私たちの四人の子供たちにも、孫たちにも、帰って行く「実家」がありません。というのは、私たちが5年前に中国に来る時に、家財一切を処分して、家を畳んでしまったからです。世帯を持ってから、持ち家に住んだ経験はなく、いつも借家のアパートや市営や県営の団地に住んできたからです。結婚してから35年の間、子どもたちの想い出のこもった物もほとんどを処分してしまいました。長男は、手狭な家に住んでいましたし、長女はシンガポールに本拠地を置き、次女はアメリカに嫁ぎ、次男は聖蹟桜ヶ丘のワンルームマンショに住まいでしたから、親の持ち物を置く空間がなかったからです。わずかな物を預けておいたのですが、迷惑になることもあって、その後、帰国時に処分してしまいました。

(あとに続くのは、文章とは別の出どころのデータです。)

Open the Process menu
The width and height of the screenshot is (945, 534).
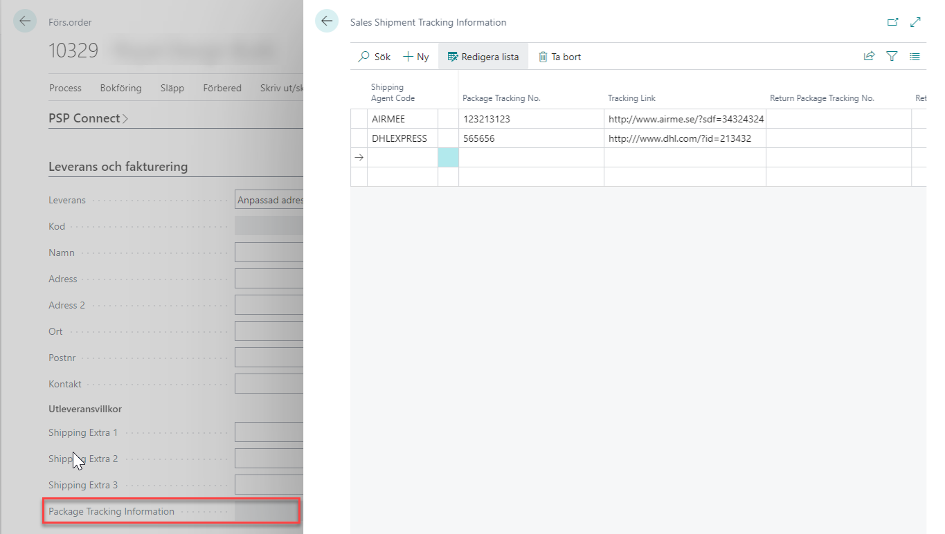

そんなこんなで日本を出ましたから、最後に、家族全員が集まったのは、2006年の正月だったでしょうか。長男が中学を卒業して以来、ハワイの高校に入学してから、家族六人が、団欒を共に過ごす時間が徐々に少なくなってきてしまったのです。この正月の時期、ここ中国でも、「春節」には、故郷の家族のもとに戻り、その団欒を楽しむ習慣があるようです。私たちも、友人が安い家賃で貸してくださった家、狭い二間に、娘の家族を迎えたりしましたが、結構、正月の寒い時期にも、みんなで寝たり交わったりすることが出来たのが不思議でした。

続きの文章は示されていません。